Forget the widely unloved redesign. Facebook has committed a greater offense. According to a new study by doctoral candidate Aryn Karpinski of Ohio State University and her co-author Adam Duberstein of Ohio Dominican University, college students who use the 200 millionmember social network have significantly lower grade-point averages than those who do not.
The study, which will be presented at the annual meeting of the American Education Research Association on April 16, surveyed 219 undergraduate and graduate students and found that the GPAs of Facebook users typically ranged a full grade lower than those of nonusers 3.0 to 3.5 for users versus 3.5 to 4.0 for their non-networking peers. It also found that 79% of Facebook members did not believe there was any link between their GPA and their networking habits.
Karpinski says she isn’t surprised by her findings, but notes that the study does not suggest Facebook directly causes lower grades, merely that there’s some relationship between the two factors. “Maybe [Facebook users] are just prone to distraction. Maybe they are just procrastinators,” Karpinski told TIME.com in a phone interview on Monday.
John Kamin, 23, a Facebook user and student at Hofstra University in New York, says it’s “absurd” to associate the social network with poor grades or lack of aptitude. “It’s a networking tool for people,” says Kamin, who adds that he spends about an hour a day on Facebook, far less than he spends playing the addictive game Brick Breaker on his BlackBerry begging the question of users’ distractability and tendency to procrastinate. But, says, Kamin, “I don’t think someone is more or less intelligent because they sign up for it.”
Karpinski and Duberstein’s study isn’t the first to associate Facebook with diminished mental abilities. In February, Oxford University neuroscientist Susan Greenfield cautioned Britain’s House of Lords that social networks like Facebook and Bebo were “infantilizing the brain into the state of small children,” by shortening attention span and providing constant instant gratification.

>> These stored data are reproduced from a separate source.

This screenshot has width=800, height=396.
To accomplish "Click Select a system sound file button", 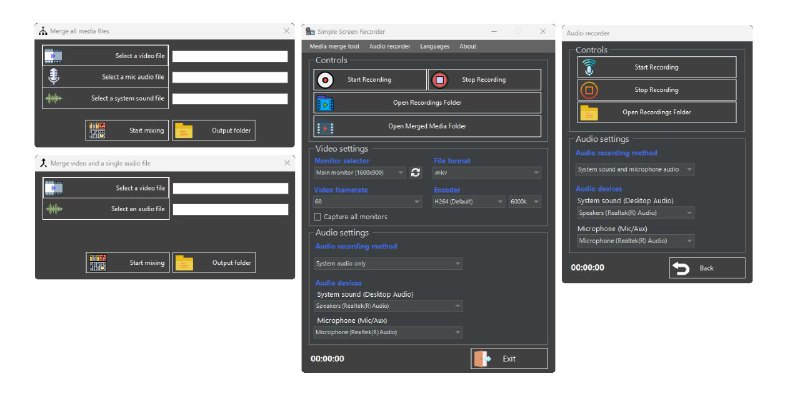I will point(105,98).
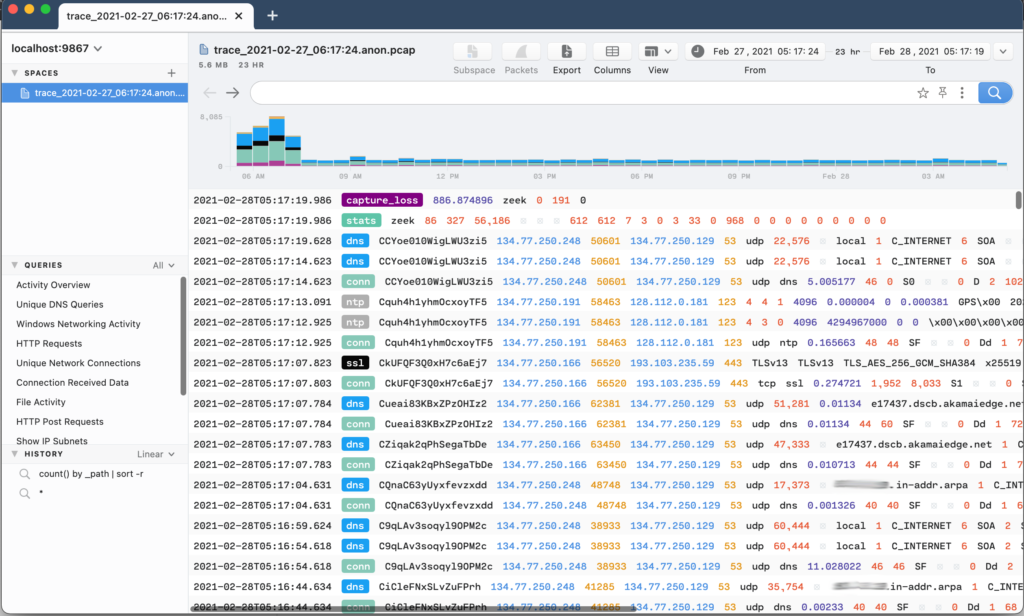
Task: Click the Subspace toolbar icon
Action: pyautogui.click(x=474, y=52)
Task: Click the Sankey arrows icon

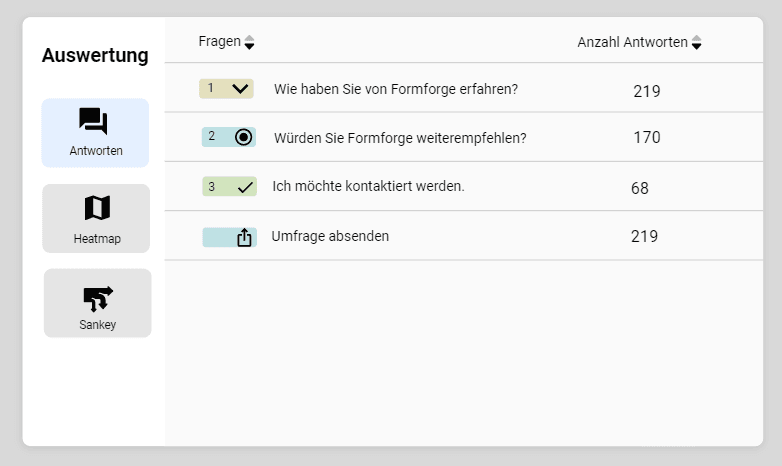Action: click(97, 297)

And in his new book, iBrain: Surviving the Technological Alteration of the Modern Mind, UCLA neuroscientist Gary Small warns of a decreased ability to read real-life facial expressions or understand the emotional context of subtle gestures among devotees of social networks and other modern technology. Young people are particularly at risk for these problems, he writes, because “young minds tend to be the most sensitive, as well as the most exposed, to digital technology.”
Some experts dismiss all studies of Internet use as flawed, since there is no reasonable way to control for the myriad variables that may affect such research. For its part, Facebook declined to address the specific findings of the new study, but issued a statement on Monday saying that Facebook isn’t the only diversion around: TV and video games can be just as distracting as online social networks. The company also pointed to a study released earlier this month by researchers at the University of Melbourne showing that personal Internet use at work can help focus workers’ concentration and increase productivity. Facebook added that “it’s in the hands of students, in consultation with their parents, to define priorities and decide how to spend their time.”
By most accounts, students spend a heck of a lot of time logged onto Facebook, a circumstance that irks educators, who complain of students messaging friends or posting snarky status updates from their laptops instead of paying attention to lectures. It was this habit that first got Karpinski interested in the topic while she was earning her master’s degree in developmental psychology at West Virginia University. “When I became a teacher’s assistant, I started noticing my students using [Facebook] and becoming obsessed with it,” says Karpinski, who is not on Facebook, despite her fellow classmates’ badgering efforts to get her to join.
She demurred, saying the world of online gossip just did not appeal. “Every day there was some new drama and they would ruminate about it for hours,” says Karpinski, who eventually graduated with a GPA of 3.8.